For Bedini, through a translator, it came down to a simple question of values as he nibbled black olives, spearing them with a forchetta.

One of a few kilograms of truffle Bedini brought from Italy (Photo: WREats).

One of a few kilograms of truffle Bedini brought from Italy (Photo: WREats).

Bedini, president of Associazione Professionale Cuochi Italiani (an association of professional Italian cooks), alludes to the fact that the decision has to be made if one is going to eat to live, or live to eat. Those weren’t his words exactly, but with that decision made, the passion of culinary can then be professionalized — something I don’t sense Bedini thinks has been done in  a systemic perspective in North America. That much is really quite clear.

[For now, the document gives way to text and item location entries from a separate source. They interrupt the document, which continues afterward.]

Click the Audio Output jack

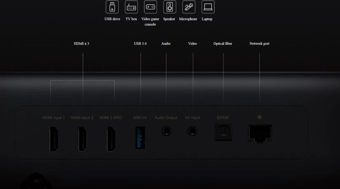tap(166, 131)
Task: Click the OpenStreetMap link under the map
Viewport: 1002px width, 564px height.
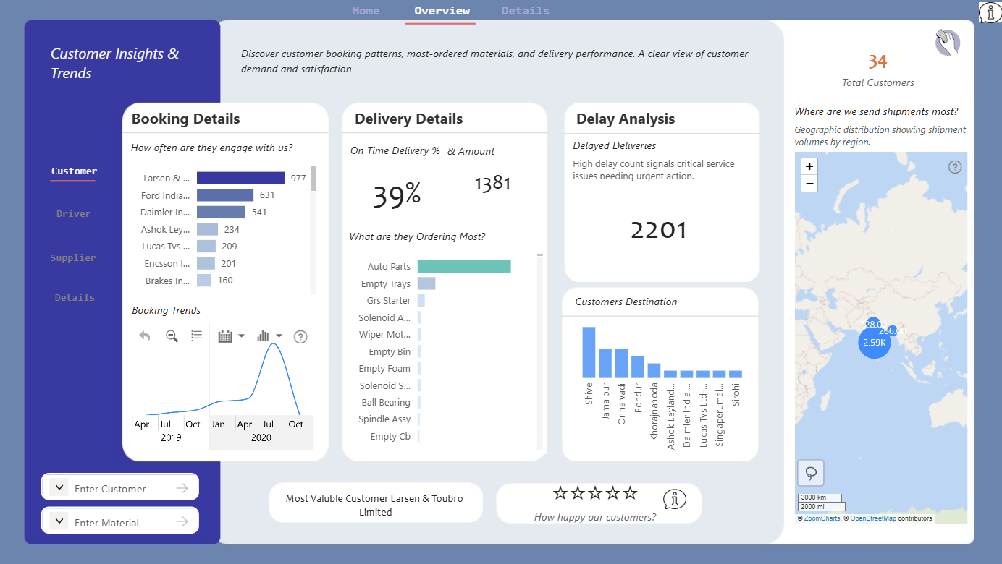Action: 873,518
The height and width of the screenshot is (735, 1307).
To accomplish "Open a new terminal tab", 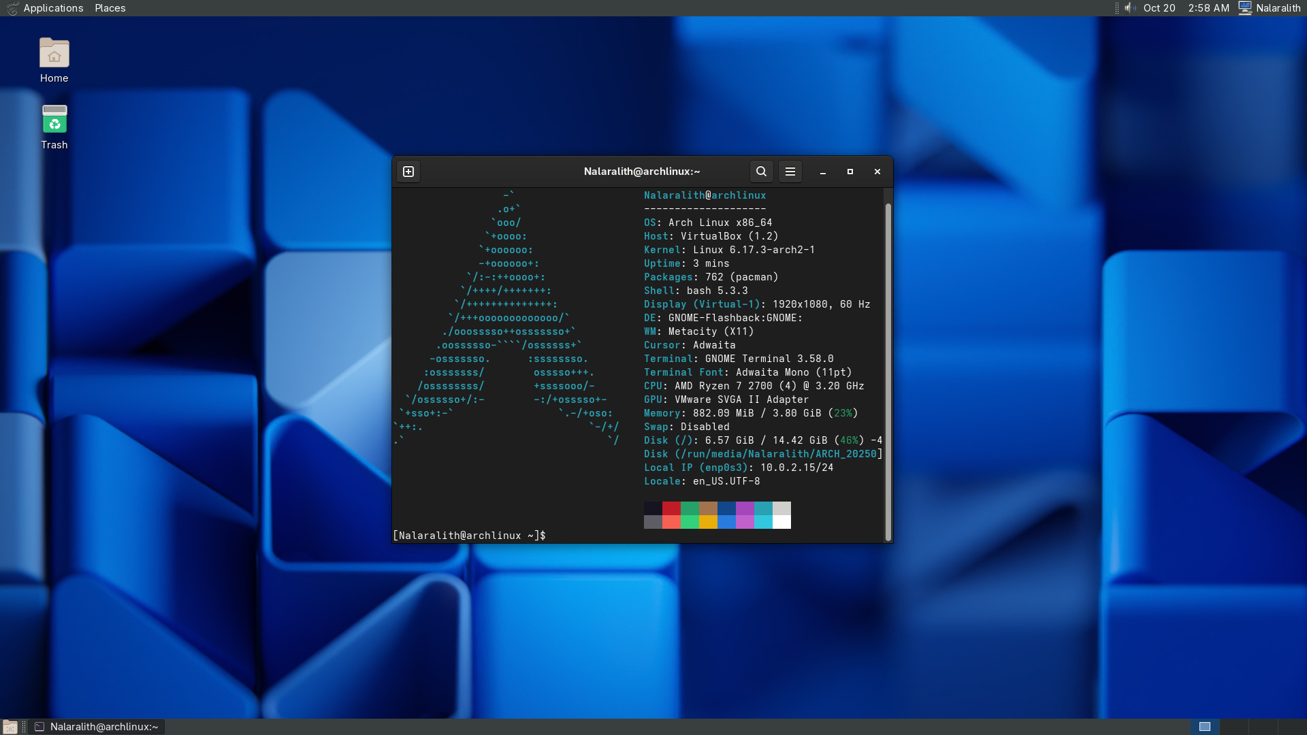I will (408, 172).
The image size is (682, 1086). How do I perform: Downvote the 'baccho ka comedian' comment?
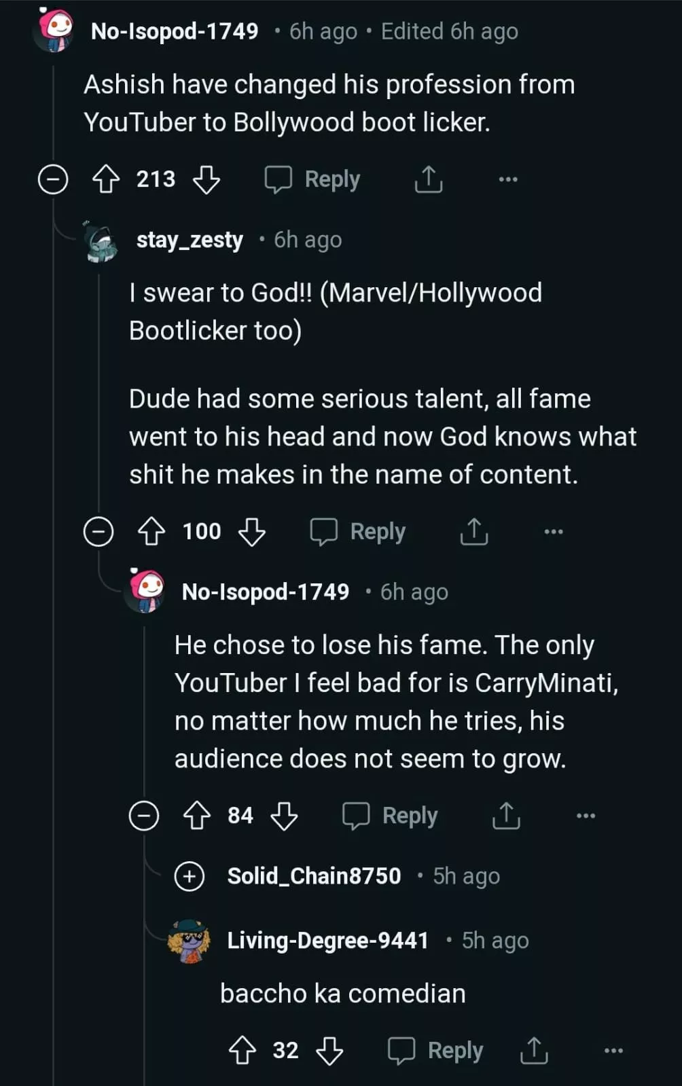click(329, 1051)
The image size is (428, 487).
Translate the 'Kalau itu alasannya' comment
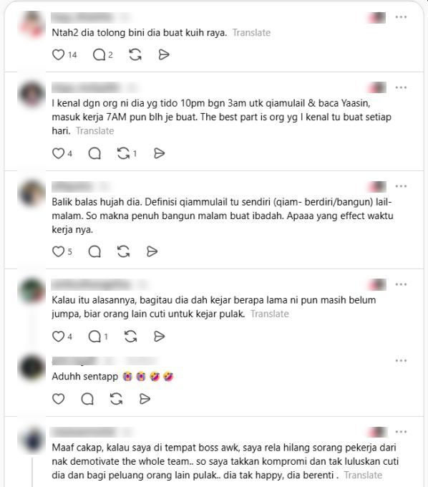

It may be getting better, yes, but it is still a long way from being the Italian (and French) way where chefs (and yes they work quite hard) are recognized for what they bring to the table (pun intended) and are paid accordingly for it, according to Bedini.

For his part, Brown alluded to a phenomenon that he has observed where our system here often sees cooks leaving jobs for a food outlet down the street that offers mere pennies more per hour but little value is added in the switch. That is problematic in and of itself.

A cook at work (Photo: WREats).

A cook at work (Photo: WREats).

It’s a tough call. Cooks work long, hard hours. Do they get the pay they deserve? Well, that’s up for debate too, but I doubt it. Does the majority of “diners” out there recognize the effort of this labour, the cost of good ingredients (whether local or otherwise), and the value a kitchen puts into good and properly prepared and cooked food? And is the general public willing to pay for that? That certainly seems in doubt. Will the market bear anything more? I’m not sure, but it doesn’t seem so.

It likely does come down to eating to live over against living to eat: that is so problematic and represents such a huge cultural shift for us.